Opened 7 months ago

Closed 3 months ago

Last modified 2 months ago

#28614 closed defect (fixed)

Can't parse networkstatus consensus time

Reported by: Vort Owned by: nickm
Priority: High Milestone: Tor: 0.4.0.x-final
Component: Core Tor/Tor Version: Tor: 0.4.0.1-alpha
Severity: Normal Keywords: 040-must, 040-rc-must, regression, postfreeze-ok, tbb-needs, 040-backport
Cc: cypherpunks2 Actual Points:
Parent ID: Points:
Reviewer: ahf Sponsor: Sponsor8

Description

When I run tor.exe -f torrc, one of the first messages in log file is:
Nov 25 19:51:48.000 [warn] ISO time "2018-11-25 17:00:00\r" was unparseable
Nov 25 19:51:48.000 [warn] Unable to parse networkstatus consensus

Version tested: 3741f9e5 on Windows 7 SP1 x64.

Child Tickets

Attachments (4)

tor_cons.png (23.3 KB) - added by Vort 7 months ago.
Screenshot
tor_mmap.png (130.0 KB) - added by Vort 6 months ago.
Stack trace
0358.txt (2.9 KB) - added by Vort 3 months ago.
0403.txt (1.9 KB) - added by Vort 3 months ago.

Download all attachments as: .zip

Change History (40)

comment:1 Changed 7 months ago by nickm

Milestone: Tor: 0.4.0.x-final

Hm. Does this happen with older versions of Tor, or is it a regression with this one?

To me it sounds like the issue is with the \r at the end of the line -- like the consensus file was saved in a windows text format, but it's being interpreted as a unix-style text format.

comment:2 Changed 7 months ago by Vort

Never seen this with 0.3.4.9.

__Instructions__.
A – In the Tor ticket, which earlier version did Vort report never showing this problem?
B – Copy the listing from the line containing "You are a GUI" through the end of the listing, leaving out the pictures.
The Tor ticket and the listing are unrelated materials.

(Dataset entries)
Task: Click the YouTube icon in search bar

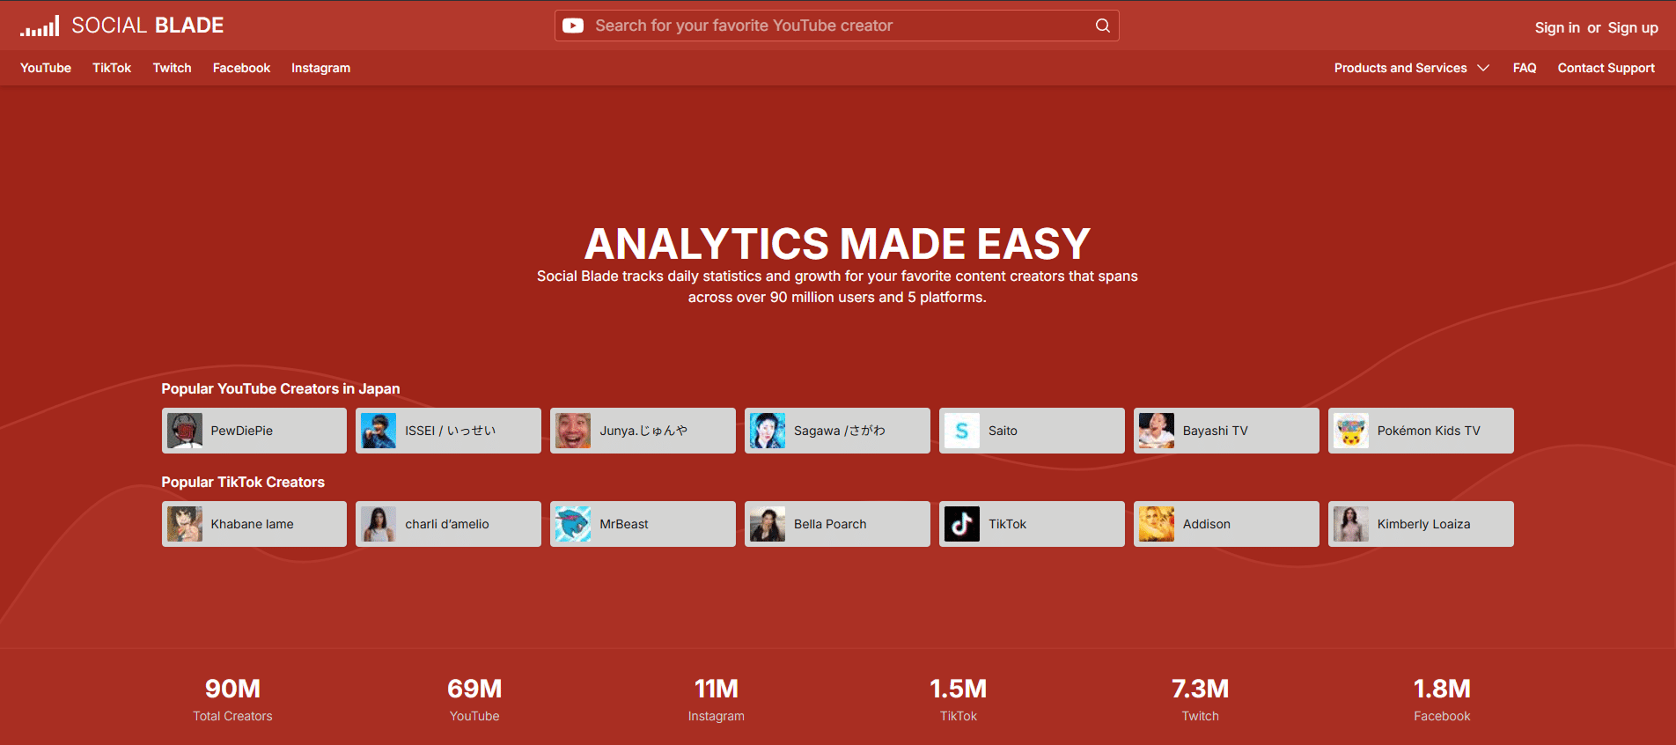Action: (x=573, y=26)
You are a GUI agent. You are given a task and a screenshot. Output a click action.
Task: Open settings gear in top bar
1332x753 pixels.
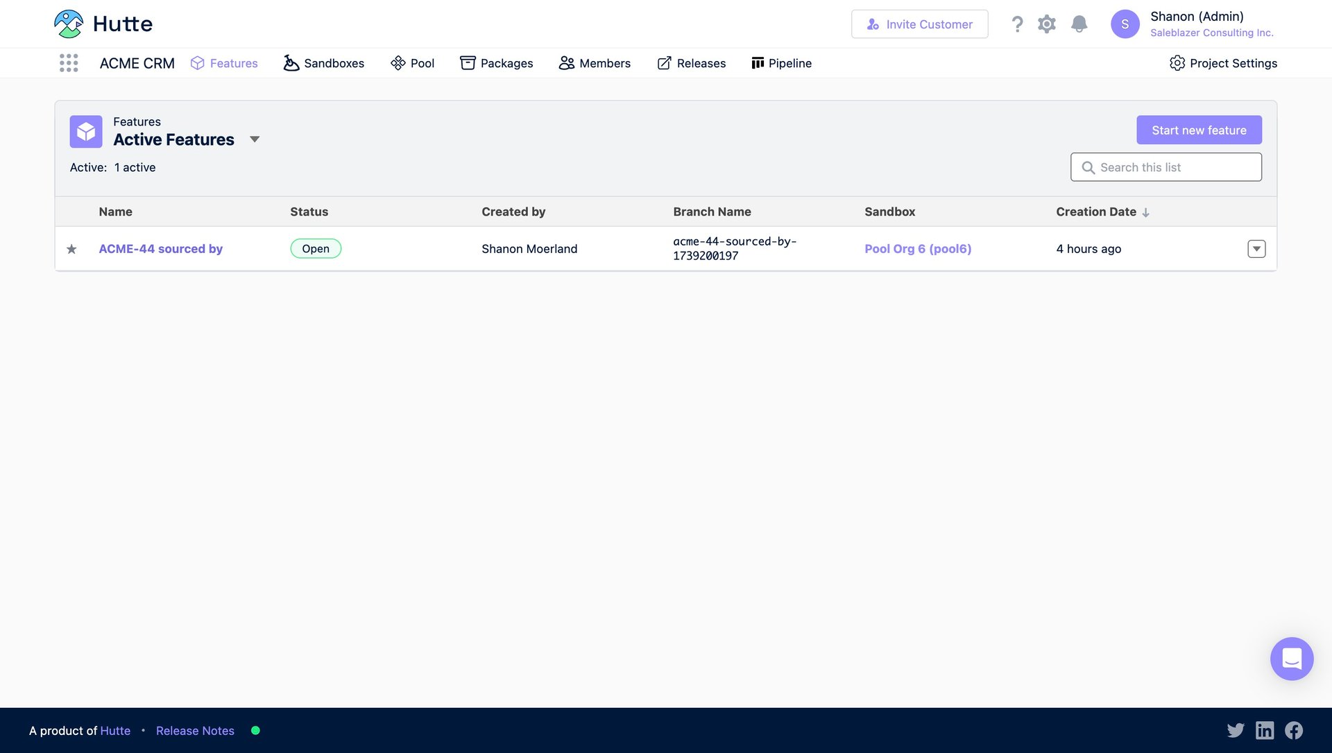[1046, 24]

__Worked solutions__.
A – 0.3.4.9

B –
You are a GUI agent. You are given a task and a screenshot. Output a click action.
Task: Open settings gear in top bar
1332x753 pixels.
[1046, 24]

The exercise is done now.